Mr. Whitmer's explanation of the circumstances that led to his separation from the Mormon leaders, who exercised an arbitrary control over their followers during the exciting times of the Mormon war in Missouri, and how he came to settle down in the then remote and secluded place, since developed by himself and Oliver Cowdery into the flourishing "city" of Richmond, was substantially as follows, as told to me by himself: He said that as the war against the State forces progressed and increased in bitterness, he foresaw the utter hopelessness of the unequal contest, and suggested some concession or compromise that would save the people from extermination. This, with some other matters of personal disagreement with the ruling powers, roused the jealousy and suspicion of the latter, and his life and liberty were jeopardized. At that critical junction any suggestion, or accommodation, or compromise with the enemy was regarded as treason by the arrogant and blood-thirsty Mormon leaders. They held secret church councils, in which suspected persons were tried on ex-parte evidence, without being present in person or by counsel, who, if declared guilty, were ordered to be shot from ambush or killed on sight. One day the council was in session, and Whitmer's case come up for trial. By a preconcerted agreement a friend was to signal the result from a window. Meantime Whitmer lay concealed in the bushes at some distance, awaiting the signal, which was to be the dropping of a willow twig to the ground. It was a case of life or death. On seeing the adverse signal deciding his fate, he mounted a horse, and fleeing through the woods and over the prairies across the country, he at length found a safe asylum in the spot which finally became his home, where he lived respected by his neighbors, until his death two or three years ago. After he made his escape he never joined the Mormon body, either at Nauvoo or Salt Lake, holding a plurality of wives in abhorrence. A little society of Mormons was formed, having started preaching, and he remained faithful to the last to Prophet Smith and the original Bible, of which, as stated, he held the manuscripts. With the re-organized saints, under Joseph Smith, Jr., he seemed to affiliate, as they preached to the brotherhood, during my short stay in his house.

This somewhat lengthy, but intensely interesting chapter upon the Mormons would be incomplete if we did not state what we learned on the 1st of March, 1895, in a letter from William Fayel, now of St.
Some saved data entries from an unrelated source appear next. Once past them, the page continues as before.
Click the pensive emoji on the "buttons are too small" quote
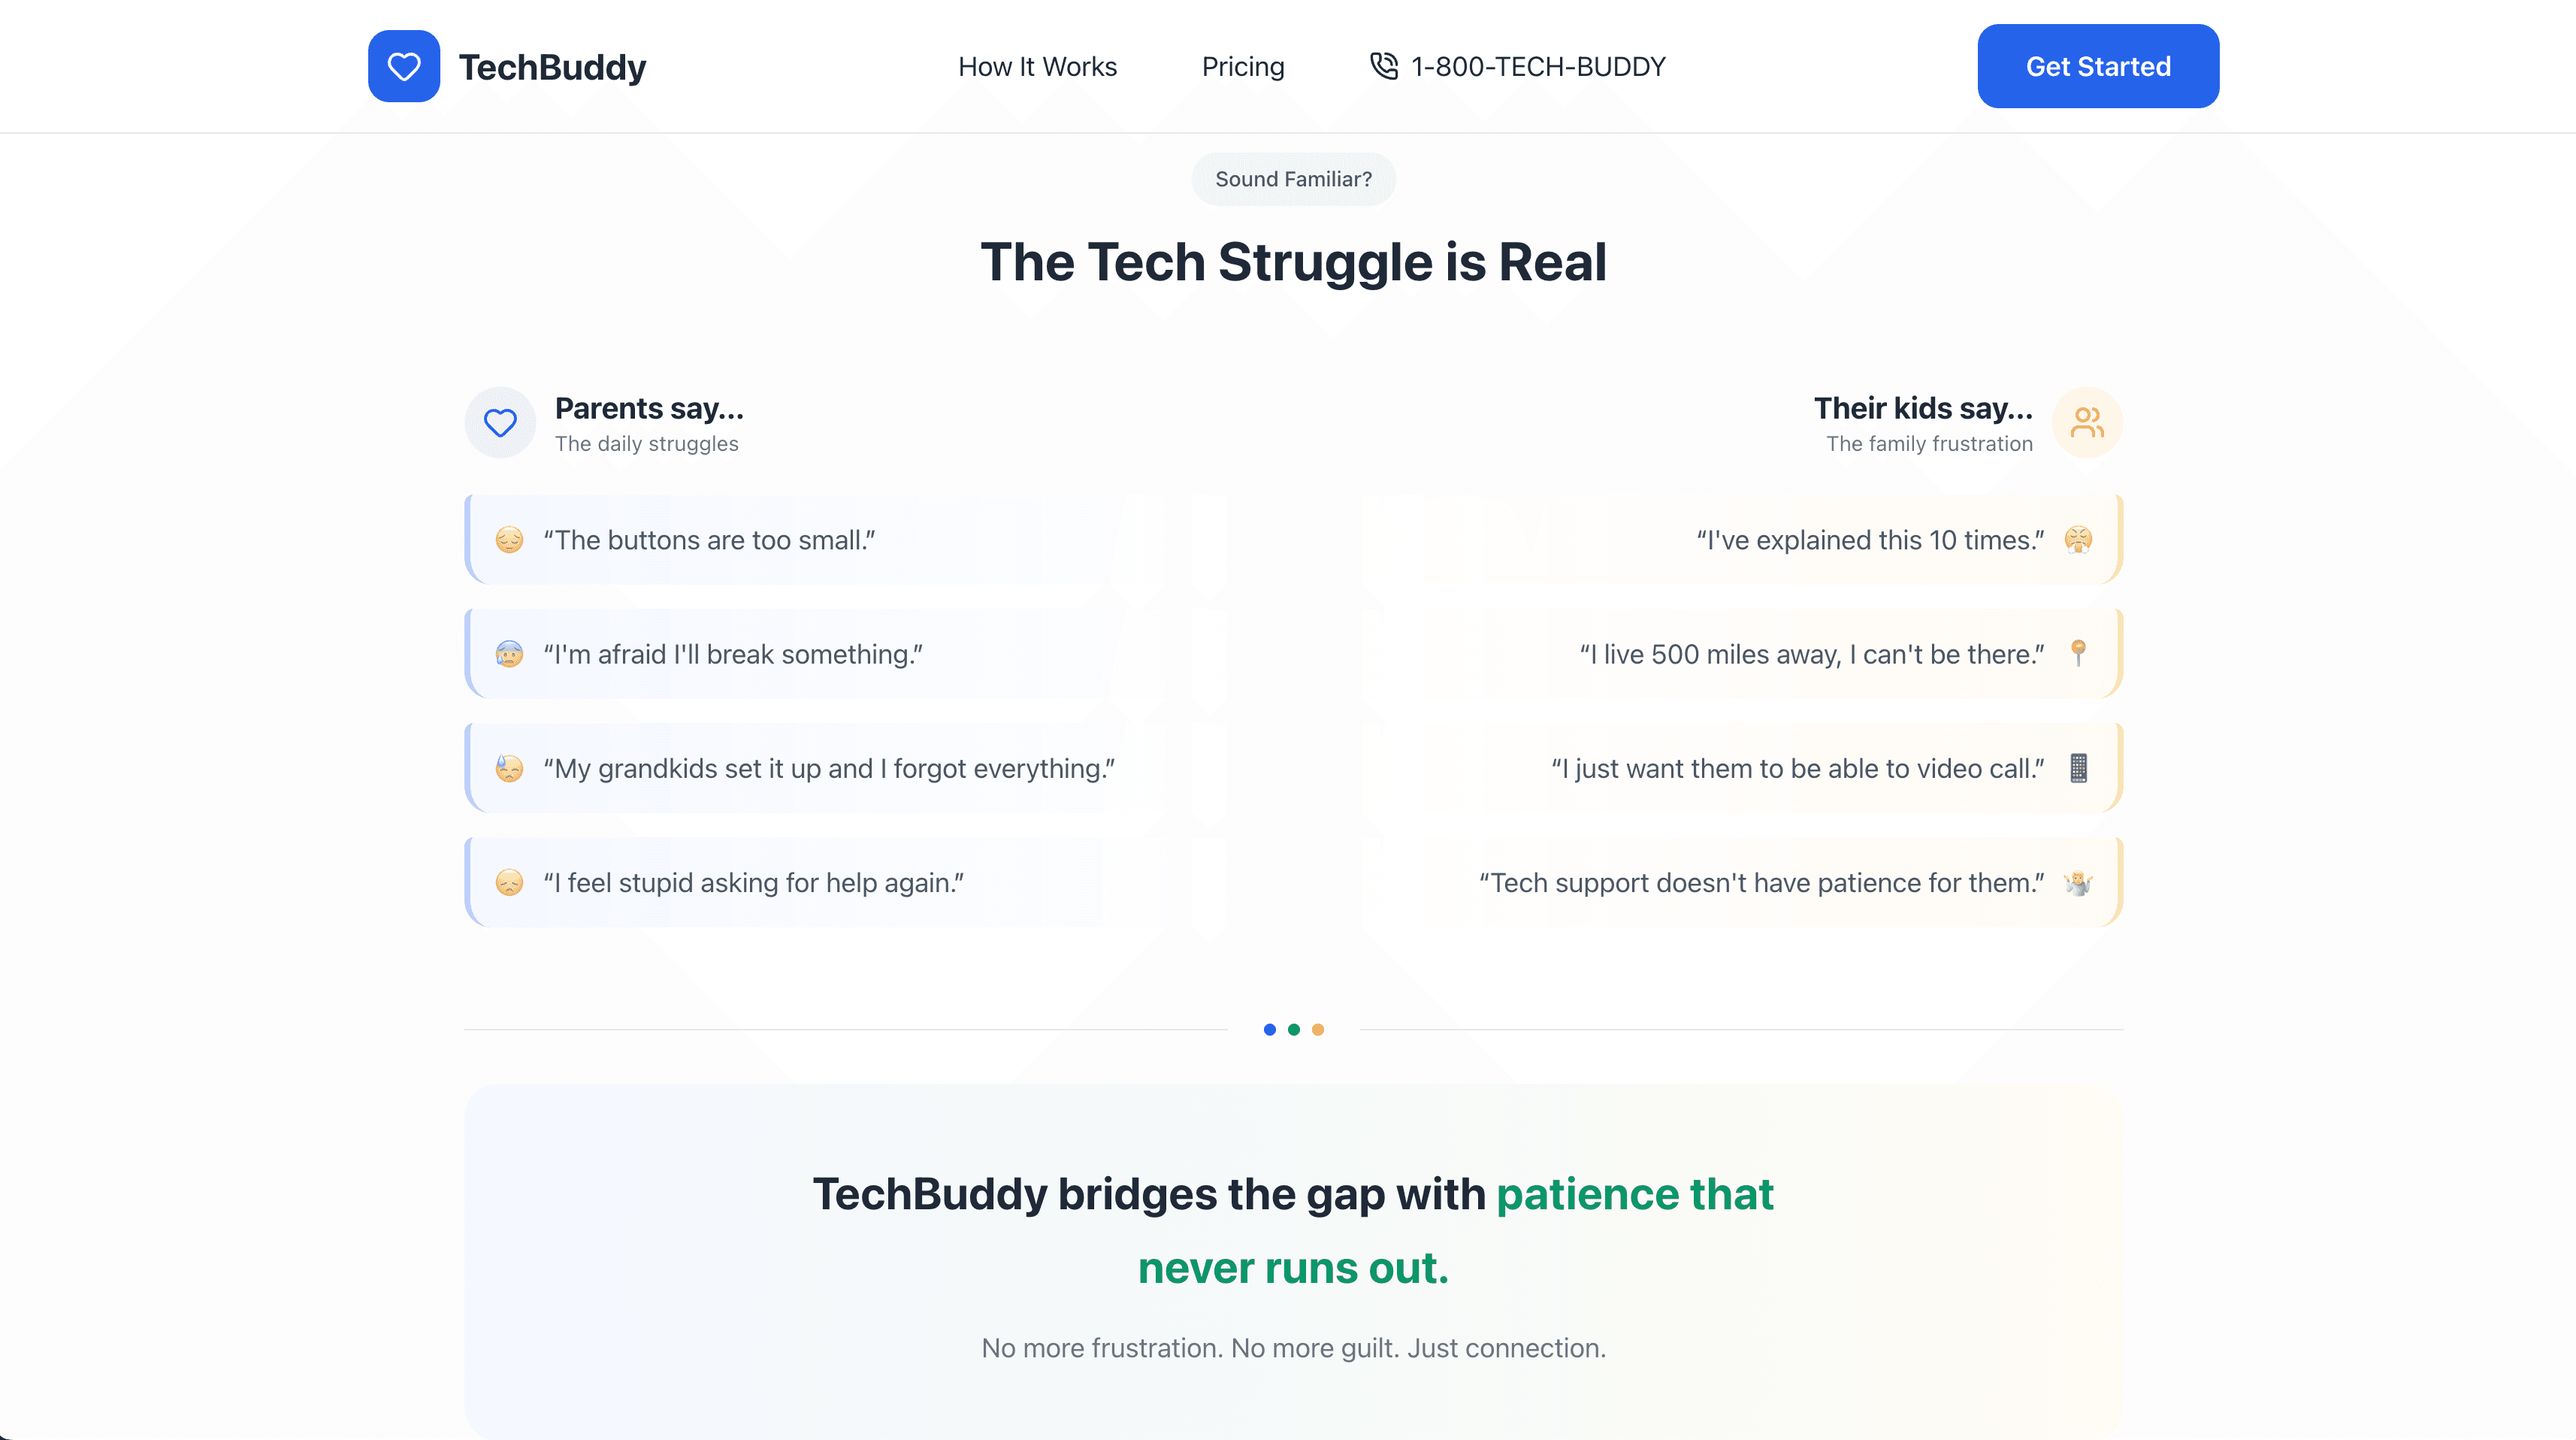The image size is (2576, 1440). [510, 539]
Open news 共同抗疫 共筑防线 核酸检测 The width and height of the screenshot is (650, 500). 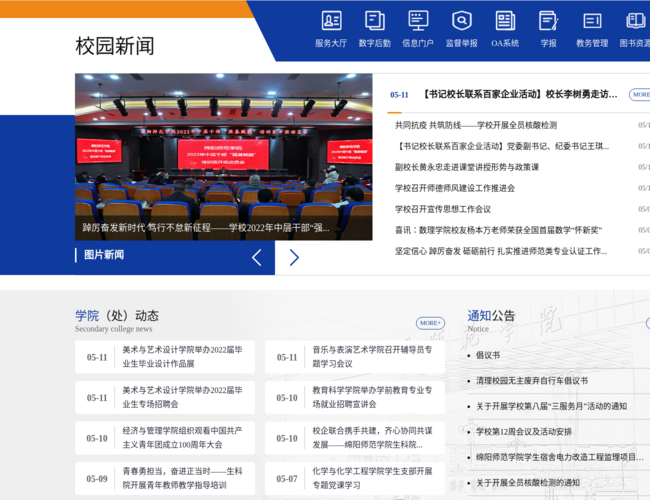tap(474, 125)
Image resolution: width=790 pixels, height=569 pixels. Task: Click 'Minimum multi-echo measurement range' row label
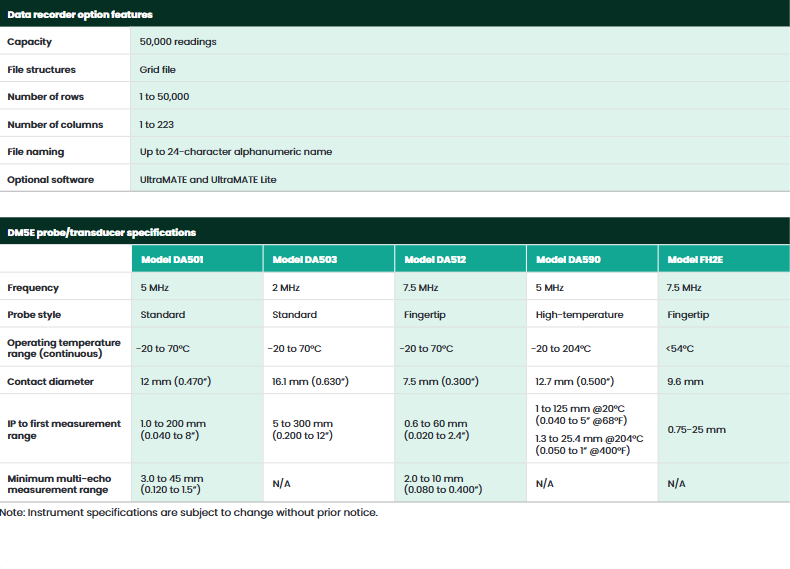(x=60, y=484)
Louis, the fact of the death of Daniel Patten, an old Theresa inhabitant, and one of the leaders among the Mormon proselytes. The ovation to his brother at Theresa was an event never to be forgotten, and a broad grin spreads over every face that was present there, whenever any allusion is made to a most comical proceeding, well carried out. A correspondent of the St. Louis Republican, writing from Lathrop, Mo., under date of February 6, 1895, and refering to the battle of Crooked River, fought with the Mormons by the citizens of Ray, Clay, Cadwell and Carroll counties, Mo., says: "In this fight David Patten, who was from Northern New York, and commander of the Mormons from the Far West, a settlement 16 miles northwest of Lathrop, was killed. He was called Capt. Fearnaught, and had inspired his followers with valor. His men were armed with corn knives, which they used as sabres, and during the fight he was almost hacked to pieces."

In writing of these strange proceedings well remembered by those who were upon the stage during the thirties, the student of history is forced to regard them as belonging to a series of similar proceedings spoken of in the talcs of other times.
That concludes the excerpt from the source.